-- Work task --
Give again, word for word, the line holding "Viewport: 1254px width, 902px" and every line after it through the end of the data below. Omit pictures.
○ ○ ○ ○
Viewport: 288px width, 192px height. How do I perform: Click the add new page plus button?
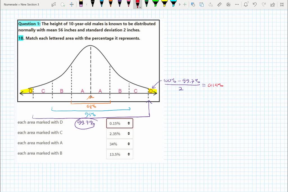[x=184, y=5]
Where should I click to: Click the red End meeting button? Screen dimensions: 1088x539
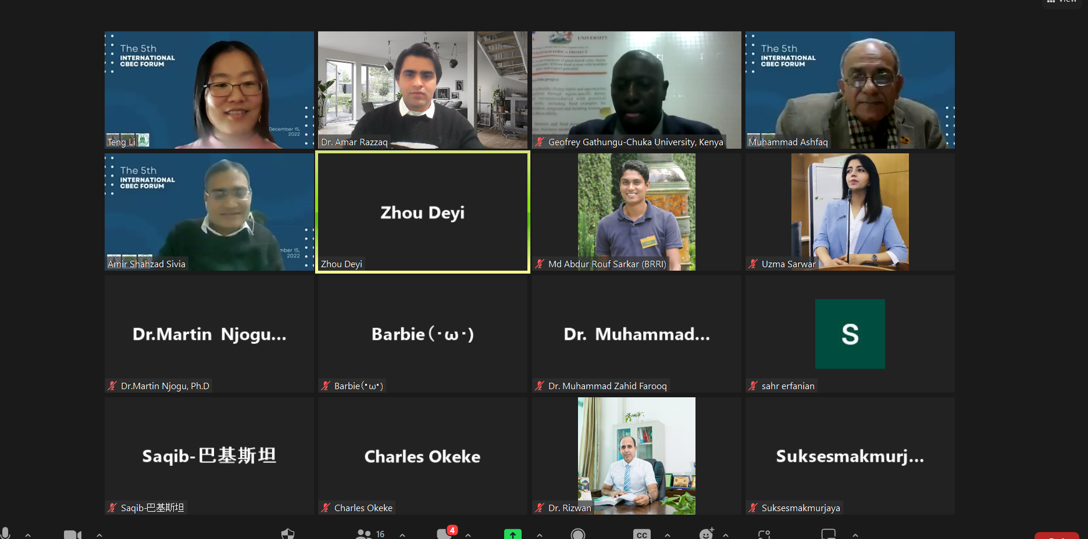coord(1057,536)
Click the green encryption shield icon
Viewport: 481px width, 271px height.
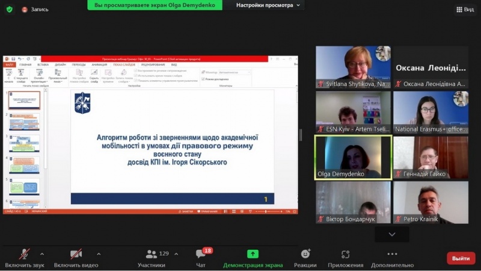[x=9, y=9]
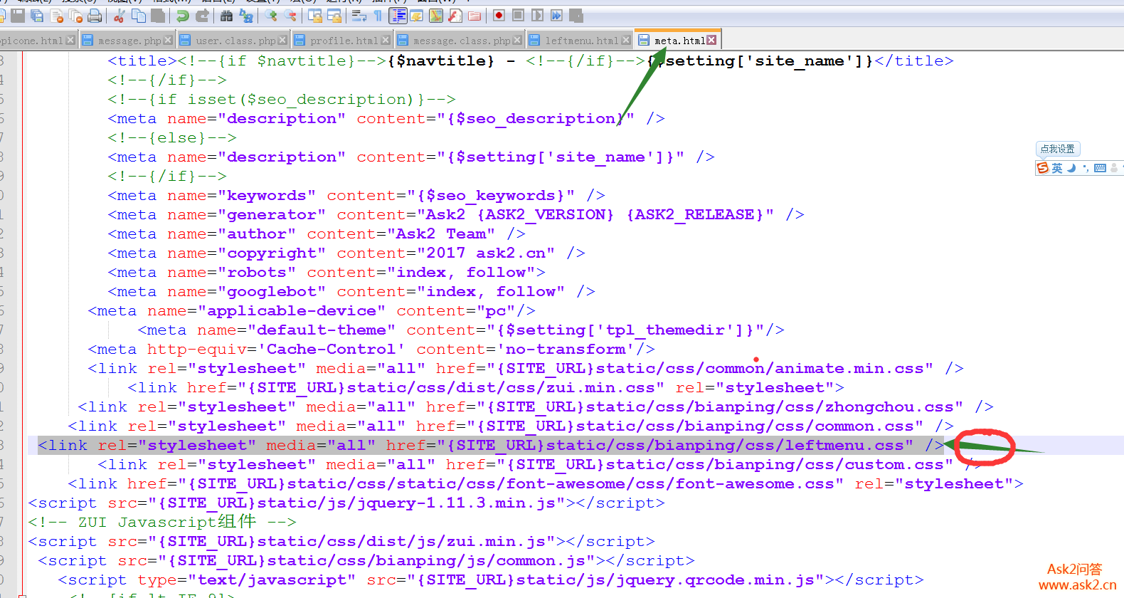
Task: Click the Run Macro Multiple Times icon
Action: pos(556,16)
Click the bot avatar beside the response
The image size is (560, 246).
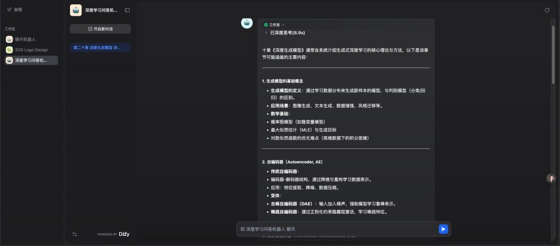click(x=247, y=23)
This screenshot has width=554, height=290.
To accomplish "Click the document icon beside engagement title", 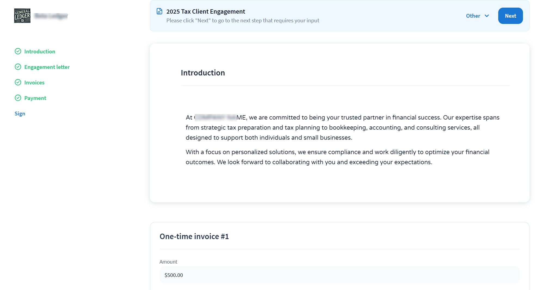I will coord(159,11).
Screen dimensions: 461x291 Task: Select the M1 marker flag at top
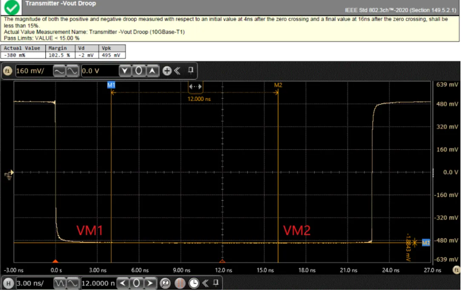click(111, 85)
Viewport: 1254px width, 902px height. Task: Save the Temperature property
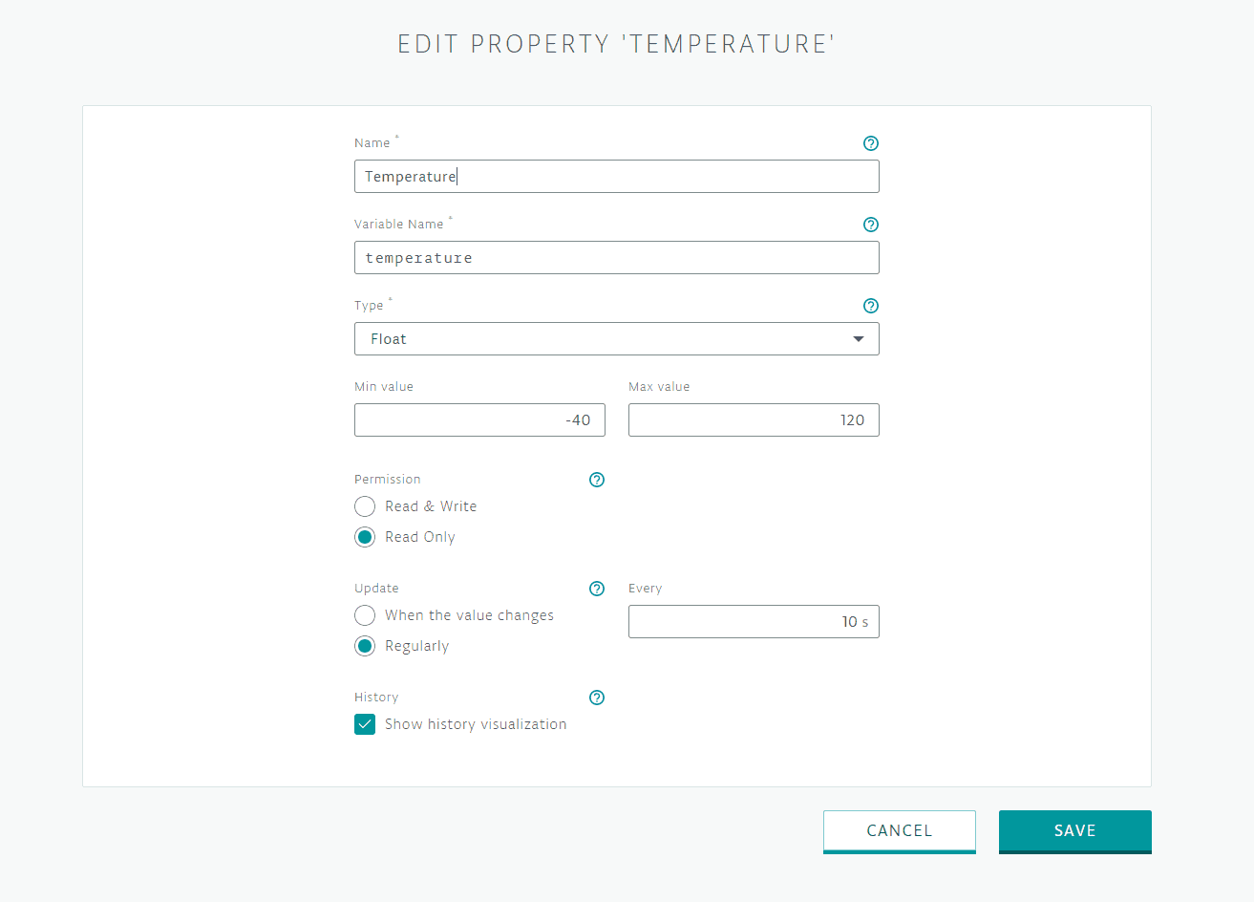(x=1074, y=830)
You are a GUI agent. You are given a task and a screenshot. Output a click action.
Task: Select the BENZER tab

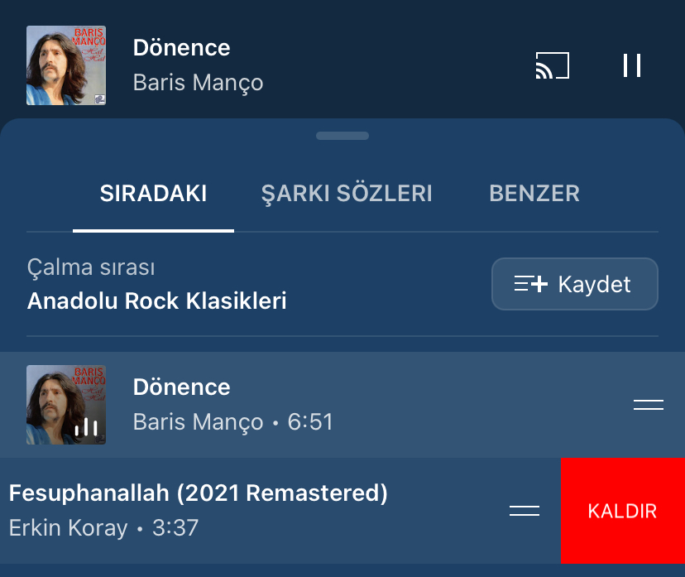[534, 193]
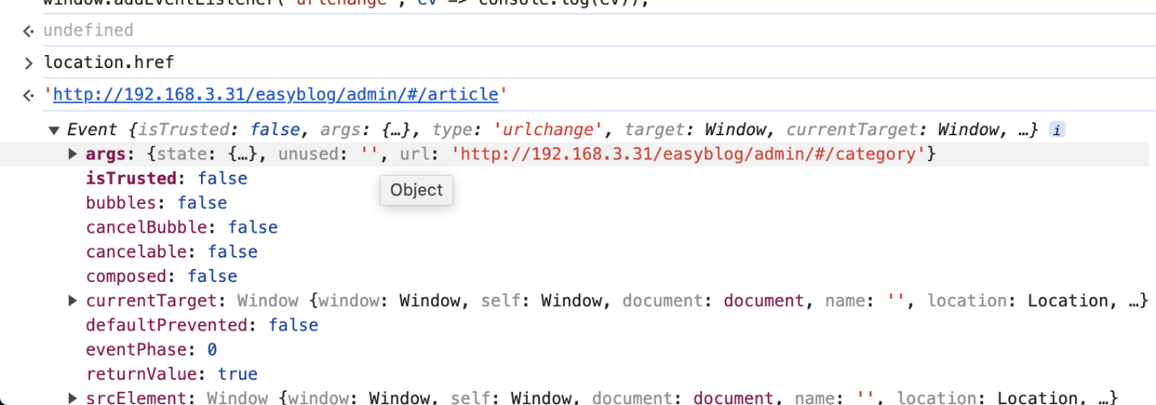Click the location.href command text

(x=109, y=62)
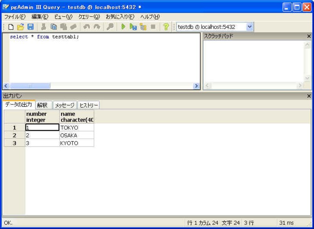Open the ファイル(F) menu
The height and width of the screenshot is (229, 314).
pos(15,17)
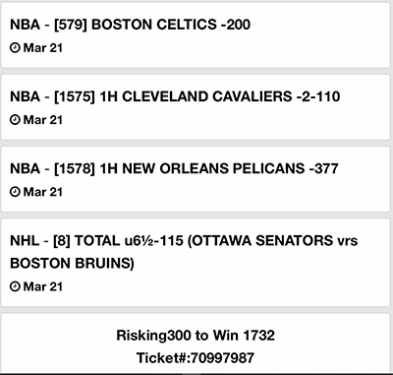393x375 pixels.
Task: Open the Senators vrs Bruins total card
Action: click(x=196, y=263)
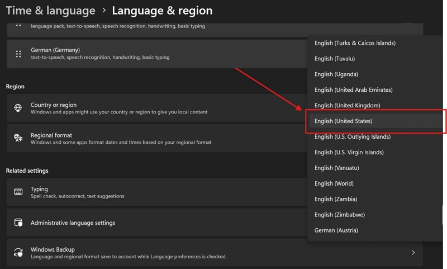Select German (Austria) option

tap(336, 230)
○ ○ ○ ○
-- Task answer --
Viewport: 1254px width, 902px height. Task: Save the Temperature property
(x=1074, y=830)
You are a GUI agent. You are given a task and a screenshot. Output a click action.
Task: Select the BENZER tab

[534, 193]
Click the location.href command text

(x=109, y=62)
Open the ファイル(F) menu
The height and width of the screenshot is (229, 314).
pos(15,17)
393x375 pixels.
Task: Open the Senators vrs Bruins total card
Action: click(x=196, y=263)
Select German (Austria) option

tap(336, 230)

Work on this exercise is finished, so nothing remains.